Data for this exercise —
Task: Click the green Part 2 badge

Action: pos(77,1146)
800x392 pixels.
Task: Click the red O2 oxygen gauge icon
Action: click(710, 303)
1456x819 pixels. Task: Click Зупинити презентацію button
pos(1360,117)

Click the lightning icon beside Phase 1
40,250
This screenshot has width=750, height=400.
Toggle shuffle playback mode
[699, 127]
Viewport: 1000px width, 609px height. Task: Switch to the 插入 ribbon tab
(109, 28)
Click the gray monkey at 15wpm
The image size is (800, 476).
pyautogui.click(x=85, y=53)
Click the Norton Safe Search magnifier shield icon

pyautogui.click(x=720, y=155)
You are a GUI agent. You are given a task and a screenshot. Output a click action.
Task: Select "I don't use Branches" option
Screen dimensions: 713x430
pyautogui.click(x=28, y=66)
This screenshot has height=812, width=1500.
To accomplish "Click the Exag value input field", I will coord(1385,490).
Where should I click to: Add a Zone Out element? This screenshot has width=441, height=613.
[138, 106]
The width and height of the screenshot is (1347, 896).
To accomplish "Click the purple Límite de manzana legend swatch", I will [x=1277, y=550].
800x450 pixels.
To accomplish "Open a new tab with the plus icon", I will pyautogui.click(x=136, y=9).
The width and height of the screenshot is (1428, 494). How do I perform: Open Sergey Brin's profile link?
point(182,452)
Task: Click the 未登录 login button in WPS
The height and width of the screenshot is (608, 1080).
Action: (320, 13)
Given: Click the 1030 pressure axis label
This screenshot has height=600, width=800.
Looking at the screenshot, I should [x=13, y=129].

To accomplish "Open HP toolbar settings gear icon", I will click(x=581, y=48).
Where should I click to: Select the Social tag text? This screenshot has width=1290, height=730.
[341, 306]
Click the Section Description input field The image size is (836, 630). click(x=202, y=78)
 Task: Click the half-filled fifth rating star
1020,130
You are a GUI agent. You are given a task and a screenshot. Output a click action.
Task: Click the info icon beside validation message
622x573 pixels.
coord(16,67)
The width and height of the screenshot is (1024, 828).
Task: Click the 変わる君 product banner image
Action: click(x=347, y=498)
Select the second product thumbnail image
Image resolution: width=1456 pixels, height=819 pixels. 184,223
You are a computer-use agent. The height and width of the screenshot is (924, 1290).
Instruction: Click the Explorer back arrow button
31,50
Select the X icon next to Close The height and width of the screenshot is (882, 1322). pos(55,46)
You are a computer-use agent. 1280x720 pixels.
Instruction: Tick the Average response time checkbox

To do — Give back the full listing, exactly as it stands.

Solved exercise —
Task: Click the green Part 2 badge

Action: pos(77,1146)
800x392 pixels.
Task: Click the red O2 oxygen gauge icon
Action: click(710, 303)
1456x819 pixels. Task: Click Зупинити презентацію button
pos(1360,117)

Click the lightning icon beside Phase 1
40,250
This screenshot has width=750, height=400.
Toggle shuffle playback mode
[699, 127]
Viewport: 1000px width, 609px height. Task: Switch to the 插入 ribbon tab
(109, 28)
Click the gray monkey at 15wpm
The image size is (800, 476).
pyautogui.click(x=85, y=53)
Click the Norton Safe Search magnifier shield icon

pyautogui.click(x=720, y=155)
You are a GUI agent. You are given a task and a screenshot. Output a click action.
Task: Select "I don't use Branches" option
Screen dimensions: 713x430
pyautogui.click(x=28, y=66)
This screenshot has height=812, width=1500.
To accomplish "Click the Exag value input field", I will coord(1385,490).
Where should I click to: Add a Zone Out element? This screenshot has width=441, height=613.
[138, 106]
The width and height of the screenshot is (1347, 896).
To accomplish "Click the purple Límite de manzana legend swatch", I will [x=1277, y=550].
800x450 pixels.
To accomplish "Open a new tab with the plus icon", I will pyautogui.click(x=136, y=9).
The width and height of the screenshot is (1428, 494). How do I perform: Open Sergey Brin's profile link?
point(182,452)
Task: Click the 未登录 login button in WPS
The height and width of the screenshot is (608, 1080).
Action: (320, 13)
Given: Click the 1030 pressure axis label
This screenshot has height=600, width=800.
Looking at the screenshot, I should [x=13, y=129].

To accomplish "Open HP toolbar settings gear icon", I will click(x=581, y=48).
Where should I click to: Select the Social tag text? This screenshot has width=1290, height=730.
[341, 306]
Click the Section Description input field The image size is (836, 630). click(x=202, y=78)
 Task: Click the half-filled fifth rating star
1020,130
You are a GUI agent. You are given a task and a screenshot. Output a click action.
Task: Click the info icon beside validation message
622x573 pixels.
coord(16,67)
The width and height of the screenshot is (1024, 828).
Task: Click the 変わる君 product banner image
Action: click(x=347, y=498)
Select the second product thumbnail image
Image resolution: width=1456 pixels, height=819 pixels. 184,223
You are a computer-use agent. The height and width of the screenshot is (924, 1290).
Instruction: Click the Explorer back arrow button
31,50
Select the X icon next to Close The height and width of the screenshot is (882, 1322). pos(55,46)
You are a computer-use agent. 1280x720 pixels.
Instruction: Tick the Average response time checkbox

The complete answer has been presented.